Hi Folks,
Many thanks to all those
who participated. This has been an outstanding discussion. We have
arrived at a really good collection of information.
[Rick, your idea of
adding this information to Wikipedia is excellent. Would you do the
honors?]
The writeup below has
two additions to the Summary #3 version:
1. In the first section I added a brief discussion on MIME types of
data that use a standard XML vocabulary (e.g.,
xsl, svg, xhtml).
2. I added a new section titled: Beyond MIME Types?
In addition I made several
small editing fixes.
Thanks again everyone!
/Roger
A Summary of XML and Media Types (MIME)
XML Data is Assigned what MIME Type?
At this URL is a list of over 350 different MIME types:
http://www.iana.org/assignments/media-types/
In the list you will see that there are two MIME type
assignments to XML data:
application/xml
text/xml
The later MIME type (text/xml) has been deprecated. Thus, the official MIME
type assignment to XML data is:
application/xml
Note the format for expressing MIME types – it
contains two parts, separated by a slash:
type/subtype
The MIME type list also has MIME type assignments to data that
uses a standard XML vocabulary. For example, this MIME type:
application/xsl + xml
is assigned to data that uses the XSL vocabulary.
And this MIME type:
image/svg + xml
is assigned to data that uses the SVG vocabulary.
Note the format for expressing MIME types of data that
uses a specific XML vocabulary:
type/___ + xml
where ___ is replaced by the name of an XML
vocabulary (xsl, svg, xhtml, etc.).
Where are MIME Types Used?
MIME types are used in exchanges of data on the Web.
For example, suppose you send some data to a Web server. The data arrives
at the Web server as just a stream of bytes. The data has no filename or
file extension (e.g.,
“.xml”). How does the Web server know that the bytes
represent XML data and not some other kind of data?

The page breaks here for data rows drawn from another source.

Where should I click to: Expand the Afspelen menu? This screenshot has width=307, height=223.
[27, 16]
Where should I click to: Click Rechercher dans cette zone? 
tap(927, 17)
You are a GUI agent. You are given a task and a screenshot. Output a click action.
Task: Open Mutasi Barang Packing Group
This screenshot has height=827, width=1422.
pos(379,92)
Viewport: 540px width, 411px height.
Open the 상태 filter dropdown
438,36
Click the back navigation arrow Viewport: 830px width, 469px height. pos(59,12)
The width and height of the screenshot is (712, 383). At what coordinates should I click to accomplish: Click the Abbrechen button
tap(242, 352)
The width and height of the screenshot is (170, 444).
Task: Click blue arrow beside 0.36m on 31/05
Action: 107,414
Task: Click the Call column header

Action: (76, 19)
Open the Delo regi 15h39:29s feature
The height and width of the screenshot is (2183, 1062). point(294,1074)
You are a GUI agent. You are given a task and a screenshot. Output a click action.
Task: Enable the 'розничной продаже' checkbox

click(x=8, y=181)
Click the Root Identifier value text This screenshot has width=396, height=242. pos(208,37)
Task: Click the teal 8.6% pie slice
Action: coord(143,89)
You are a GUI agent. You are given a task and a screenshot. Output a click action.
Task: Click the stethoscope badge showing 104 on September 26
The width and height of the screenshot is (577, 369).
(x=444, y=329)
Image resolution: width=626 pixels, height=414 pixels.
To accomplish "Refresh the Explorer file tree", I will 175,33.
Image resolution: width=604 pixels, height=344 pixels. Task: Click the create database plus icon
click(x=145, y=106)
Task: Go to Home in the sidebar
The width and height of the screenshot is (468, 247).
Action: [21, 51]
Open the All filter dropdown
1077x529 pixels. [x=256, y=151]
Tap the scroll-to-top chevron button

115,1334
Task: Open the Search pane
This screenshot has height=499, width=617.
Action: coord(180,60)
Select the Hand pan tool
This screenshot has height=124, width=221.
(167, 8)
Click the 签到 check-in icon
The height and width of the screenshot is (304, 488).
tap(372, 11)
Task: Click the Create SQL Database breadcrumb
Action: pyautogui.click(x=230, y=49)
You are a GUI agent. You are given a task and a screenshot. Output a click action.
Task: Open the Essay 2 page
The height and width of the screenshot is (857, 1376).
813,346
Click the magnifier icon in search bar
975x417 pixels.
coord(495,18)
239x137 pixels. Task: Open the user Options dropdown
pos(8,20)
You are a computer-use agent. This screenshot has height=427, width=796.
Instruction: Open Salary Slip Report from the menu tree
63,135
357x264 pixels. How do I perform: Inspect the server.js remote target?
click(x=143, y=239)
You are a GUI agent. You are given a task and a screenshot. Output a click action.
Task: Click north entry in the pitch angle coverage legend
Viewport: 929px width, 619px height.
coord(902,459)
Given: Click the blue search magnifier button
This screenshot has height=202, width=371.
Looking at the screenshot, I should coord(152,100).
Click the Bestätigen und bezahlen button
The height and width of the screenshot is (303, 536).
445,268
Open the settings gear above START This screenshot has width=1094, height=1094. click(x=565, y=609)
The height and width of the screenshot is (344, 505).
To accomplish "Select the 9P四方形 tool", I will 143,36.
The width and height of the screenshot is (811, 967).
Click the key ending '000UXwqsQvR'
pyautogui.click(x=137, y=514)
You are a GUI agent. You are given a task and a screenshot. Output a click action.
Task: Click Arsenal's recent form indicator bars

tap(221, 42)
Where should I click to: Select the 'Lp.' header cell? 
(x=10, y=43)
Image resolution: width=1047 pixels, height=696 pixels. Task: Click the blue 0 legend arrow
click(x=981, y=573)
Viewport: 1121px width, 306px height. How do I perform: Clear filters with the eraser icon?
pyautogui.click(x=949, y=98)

Answer: when data is sent across the Web, it is sent as
the payload of an HTTP message. In the HTTP header is a field called Content-type,
and the value of this field is a MIME type, e.g.,
Content-type: application/xml
Thus, when the Web server receives the stream of bytes it
examines the Content-type header field to determine the type of
data.
Going the other direction, when a Web server sends out data it assigns a MIME type to
the transmitted data in the same fashion – assigning a MIME type to the
data via the Content-type header.
When a Web browser
receives data (more precisely, receives a stream of bytes) from the Web, it
looks at the MIME type in Content-type to determine how to render the
data.
To recap, MIME types were created for networks. MIME
types inform network applications (e.g.,
Web servers and browsers) of the type of data.
XML doesn’t “have” a
MIME Type!
To say that XML “has” a MIME type of application/xml is
misleading. It suggests that somehow a MIME type is part of, or a
property of, an XML document. It is not. An XML document does not
have a MIME property. A stream of bytes may be “assigned” the
MIME type application/xml.
A MIME type is an externally applied label. It is
pure metadata. It is similar in many ways to a file type extension (e.g., “.xml”,
“.txt”) but not as persistent.
What is the Purpose of a MIME Type?
The purpose of a MIME type is to provide network
applications such as Web browsers and Web servers information about the type of
data it has received. With information about the type of data it has received,
a Web browser or Web server can then trigger an appropriate program to handle
the data.
How does Data get Assigned a MIME Type?
Suppose a Web server is invoked, and suppose the data that
it is to return is located in a file on its local file system. The Web
server reads in the file’s data and constructs an HTTP message. How
does it assign an appropriate MIME type to the data? (i.e., how does it fill in the Content-type
field?)
Answer: heuristics are used for determining the MIME type
of a resource. In other words, the Web server “guesses” what
the MIME type is. The heuristics used depend on the operating system
(platform).
On Windows the MIME type is guessed from the file
extension. In the Window’s Registry is a mapping from file
extension to MIME type.
Examples:
- If a file ends with the
extension .txt then the MIME type is guessed to be text/plain.
- If a file ends with the
extension .doc then the MIME type is guessed to be application/msword.
- If a file ends with the
extension .xml then the MIME type is guessed to be application/xml.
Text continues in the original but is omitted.